*Exercise prompt:*
Only reproduce the lines from the line containing "Change the timezone" onward, exactly, through the final line of the data below.

*Record extracts:*
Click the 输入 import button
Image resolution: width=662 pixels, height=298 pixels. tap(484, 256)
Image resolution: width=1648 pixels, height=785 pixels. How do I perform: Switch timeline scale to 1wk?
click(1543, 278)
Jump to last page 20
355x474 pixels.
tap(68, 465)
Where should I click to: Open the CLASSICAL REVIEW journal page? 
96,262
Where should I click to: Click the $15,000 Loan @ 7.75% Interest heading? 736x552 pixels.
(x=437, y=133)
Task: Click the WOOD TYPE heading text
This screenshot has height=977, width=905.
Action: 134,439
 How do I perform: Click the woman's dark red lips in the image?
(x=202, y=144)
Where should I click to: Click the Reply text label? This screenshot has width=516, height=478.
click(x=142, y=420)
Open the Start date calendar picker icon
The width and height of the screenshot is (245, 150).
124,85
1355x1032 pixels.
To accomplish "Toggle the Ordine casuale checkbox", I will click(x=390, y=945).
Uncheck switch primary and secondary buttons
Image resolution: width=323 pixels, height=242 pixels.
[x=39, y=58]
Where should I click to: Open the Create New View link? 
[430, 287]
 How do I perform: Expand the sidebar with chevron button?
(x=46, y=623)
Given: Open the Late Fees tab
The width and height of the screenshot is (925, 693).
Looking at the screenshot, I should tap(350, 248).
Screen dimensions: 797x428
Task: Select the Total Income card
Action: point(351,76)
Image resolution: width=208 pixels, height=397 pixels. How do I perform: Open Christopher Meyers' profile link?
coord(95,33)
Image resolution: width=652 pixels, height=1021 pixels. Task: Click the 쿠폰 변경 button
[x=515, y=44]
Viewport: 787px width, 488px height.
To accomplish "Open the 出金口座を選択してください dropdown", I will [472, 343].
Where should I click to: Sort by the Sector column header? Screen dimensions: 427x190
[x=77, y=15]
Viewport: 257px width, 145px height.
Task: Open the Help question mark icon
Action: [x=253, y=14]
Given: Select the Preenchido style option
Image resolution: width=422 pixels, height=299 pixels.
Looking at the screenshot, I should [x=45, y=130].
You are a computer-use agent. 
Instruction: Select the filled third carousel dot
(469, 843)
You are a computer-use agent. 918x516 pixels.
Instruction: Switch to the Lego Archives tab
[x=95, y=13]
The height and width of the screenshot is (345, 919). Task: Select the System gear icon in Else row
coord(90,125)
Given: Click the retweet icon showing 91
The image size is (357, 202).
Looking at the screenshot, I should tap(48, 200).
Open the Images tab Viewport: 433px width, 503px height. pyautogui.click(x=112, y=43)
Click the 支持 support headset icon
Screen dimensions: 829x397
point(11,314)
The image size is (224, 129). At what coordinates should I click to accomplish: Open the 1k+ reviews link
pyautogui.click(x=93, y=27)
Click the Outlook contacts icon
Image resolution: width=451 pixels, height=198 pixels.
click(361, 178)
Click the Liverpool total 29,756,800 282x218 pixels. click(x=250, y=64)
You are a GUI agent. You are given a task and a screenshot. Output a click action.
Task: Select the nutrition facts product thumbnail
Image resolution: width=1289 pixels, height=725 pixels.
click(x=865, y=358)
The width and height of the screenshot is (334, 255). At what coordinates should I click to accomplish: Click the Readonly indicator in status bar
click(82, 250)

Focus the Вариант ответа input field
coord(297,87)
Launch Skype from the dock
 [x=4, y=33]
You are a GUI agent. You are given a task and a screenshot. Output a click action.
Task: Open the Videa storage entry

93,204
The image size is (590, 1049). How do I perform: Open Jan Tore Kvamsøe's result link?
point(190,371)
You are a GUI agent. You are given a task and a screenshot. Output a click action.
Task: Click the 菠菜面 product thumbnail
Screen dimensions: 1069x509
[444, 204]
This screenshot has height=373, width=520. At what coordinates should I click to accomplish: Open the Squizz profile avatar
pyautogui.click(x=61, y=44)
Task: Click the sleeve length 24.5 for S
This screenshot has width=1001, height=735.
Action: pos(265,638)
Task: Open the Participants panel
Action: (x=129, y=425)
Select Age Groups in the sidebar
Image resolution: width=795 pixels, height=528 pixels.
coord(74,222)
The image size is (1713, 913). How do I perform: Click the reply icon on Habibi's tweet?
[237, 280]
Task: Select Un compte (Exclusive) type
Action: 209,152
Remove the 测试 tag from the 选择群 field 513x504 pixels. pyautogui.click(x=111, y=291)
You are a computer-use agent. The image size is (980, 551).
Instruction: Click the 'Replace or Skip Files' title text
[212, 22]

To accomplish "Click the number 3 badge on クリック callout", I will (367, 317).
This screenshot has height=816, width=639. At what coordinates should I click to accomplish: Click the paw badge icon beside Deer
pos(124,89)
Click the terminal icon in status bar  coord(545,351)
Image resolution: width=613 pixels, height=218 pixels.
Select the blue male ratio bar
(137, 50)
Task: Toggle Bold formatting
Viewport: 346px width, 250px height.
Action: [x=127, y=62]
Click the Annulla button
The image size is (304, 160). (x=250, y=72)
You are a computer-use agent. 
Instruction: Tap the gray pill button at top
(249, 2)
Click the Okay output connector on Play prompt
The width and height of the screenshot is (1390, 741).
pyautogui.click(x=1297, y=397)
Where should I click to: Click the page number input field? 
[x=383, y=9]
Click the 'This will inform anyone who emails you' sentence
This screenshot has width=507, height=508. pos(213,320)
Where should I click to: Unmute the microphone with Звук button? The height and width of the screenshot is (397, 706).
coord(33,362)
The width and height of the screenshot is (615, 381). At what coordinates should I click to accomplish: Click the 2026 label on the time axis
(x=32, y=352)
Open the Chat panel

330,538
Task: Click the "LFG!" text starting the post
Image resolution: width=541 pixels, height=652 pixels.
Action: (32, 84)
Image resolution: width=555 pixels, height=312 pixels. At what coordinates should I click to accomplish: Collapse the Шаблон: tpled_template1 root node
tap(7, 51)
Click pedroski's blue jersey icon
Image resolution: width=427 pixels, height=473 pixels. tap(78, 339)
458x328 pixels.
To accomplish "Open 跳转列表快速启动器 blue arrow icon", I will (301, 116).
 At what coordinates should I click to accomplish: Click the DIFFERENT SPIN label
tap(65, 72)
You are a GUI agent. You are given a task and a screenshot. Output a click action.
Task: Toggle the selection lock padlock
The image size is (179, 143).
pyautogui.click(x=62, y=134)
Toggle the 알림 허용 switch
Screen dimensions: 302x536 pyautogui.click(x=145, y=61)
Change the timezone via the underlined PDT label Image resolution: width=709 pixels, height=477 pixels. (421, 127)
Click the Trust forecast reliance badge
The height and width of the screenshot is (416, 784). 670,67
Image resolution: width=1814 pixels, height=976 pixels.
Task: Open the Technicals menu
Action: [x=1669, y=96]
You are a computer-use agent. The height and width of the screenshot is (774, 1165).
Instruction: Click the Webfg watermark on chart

*Answer to the exercise:*
Change the timezone via the underlined PDT label Image resolution: width=709 pixels, height=477 pixels. (421, 127)
Click the Trust forecast reliance badge
The height and width of the screenshot is (416, 784). 670,67
Image resolution: width=1814 pixels, height=976 pixels.
Task: Open the Technicals menu
Action: [x=1669, y=96]
You are a computer-use agent. The height and width of the screenshot is (774, 1165).
Instruction: Click the Webfg watermark on chart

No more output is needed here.